В курятнике — Соленый Уолтер успел запереть его — птицы копошились в мокрой соломе, прочищали горло. В кармане у Эйри, в непромокаемом пакете, лежал чертеж удивительного франкоспанского корабля. Катберт выливал воду из простуженной шарманки и вполголоса разговаривал с оставшейся в Ангелии женой. Кубрик Смит сумел сохранить драгоценную косточку Свина. Потому что ему пришло в голову, что из этой косточки получится отличная шина для его сломанного левого предплечья.
* * *
Местность за утесами оказалась такой же, какую они не раз встречали на побережье Африкании. Белый песок, синяя лагуна, деревья, почему-то не тронутые фантастическим штормом.
А дальше, как всегда, начинались леса. Непроходимые зеленые джунгли, средоточие густой зеленой тьмы, пронизанной столбами зеленого солнечного света.
Они остались у лагуны.
Под стоны и ругательства приводились в порядок человеческие конечности, выстругивались шины и костыли. Те, кто поздоровее, ловили рыбу, собирали ананасы. Разожгли костер, чтобы Джек приготовил ужин. Вскоре солнце стало клониться к закату.
Мог ли кто-нибудь из них забыть, что вон за тем утесом лежит разбитый корабль, медленно пожираемый морем?
Артия спала в тени пальмы, Эбад подложил ей под голову свернутую куртку. На лбу девушки наливался синяк, похожий на синий цветок. Эбад то и дело бросал на нее взгляд. Много лет назад пушечный выстрел высветлил в ее каштановых волосах рыжую прядку. Что оставит на память о себе этот удар?
Сильные потрясения не проходят бесследно, размышлял он, сидя рядом с Артией и пережевывая жареную рыбу, вкуса которой не ощущал. Молли тоже навсегда оставила отпечаток в его сердце, невидимый, но от этого не менее ощутимый.
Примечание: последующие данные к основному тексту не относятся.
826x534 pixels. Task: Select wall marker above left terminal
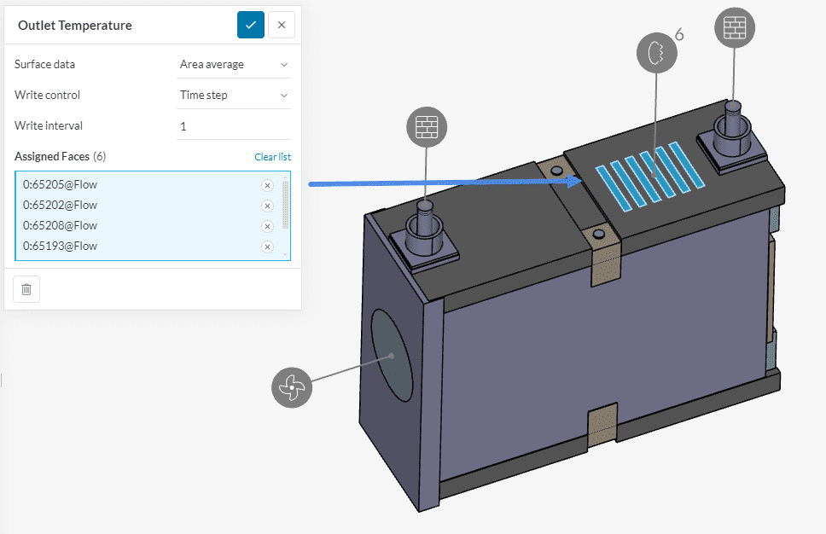pos(426,128)
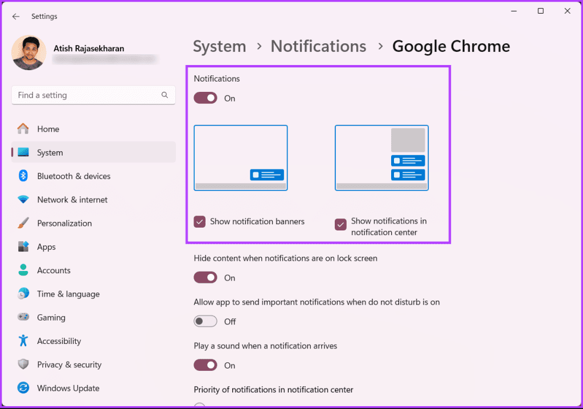Open Gaming via the controller icon
583x409 pixels.
[x=23, y=317]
Солнце золотило побережье, стараясь напомнить людям, как прекрасен и полон радости этот мир. «Возрадуйтесь, — кричало оно, словно не замечая их страданий. — Пришел новый день».
— Эй, Вкусный Джек! Это что там виднеется? Не от твоего костра дымок?
— Нет, мистер О'Ши.
— Ну тогда, значит, это туземцы. Клянусь носатой коброй, они в этих краях обычно дружелюбны.
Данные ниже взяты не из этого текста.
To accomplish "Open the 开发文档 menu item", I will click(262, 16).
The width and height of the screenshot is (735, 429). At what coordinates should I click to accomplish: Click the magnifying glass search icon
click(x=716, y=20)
— Не всегда, — возразил Граг. Он выбрался из морской пучины со сломанной ногой и еще не успел вернуть себе бодрое расположение духа. — Иногда они дают гостям по шее.
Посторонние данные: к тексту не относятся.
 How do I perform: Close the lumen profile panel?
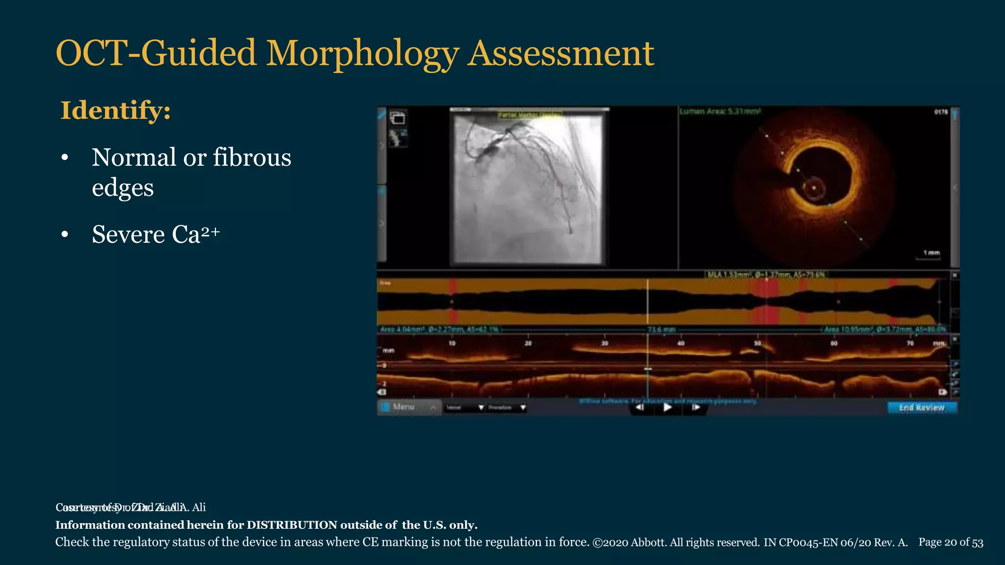tap(954, 275)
Вскоре послышался бой барабанов — такой можно услышать только в Африкании. Сложный ритм пронизал джунгли. Птицы, перекликавшиеся на деревьях, почтительно смолкли.
— Они идут сюда.
Из-за огромных деревьев появились люди. Рослые, в белых накидках и резных украшениях из дерева и золота. Их было около двадцати. Они остановились, черные в белом, и долго разглядывали нежданных гостей, появившихся неведомо откуда на их берегу.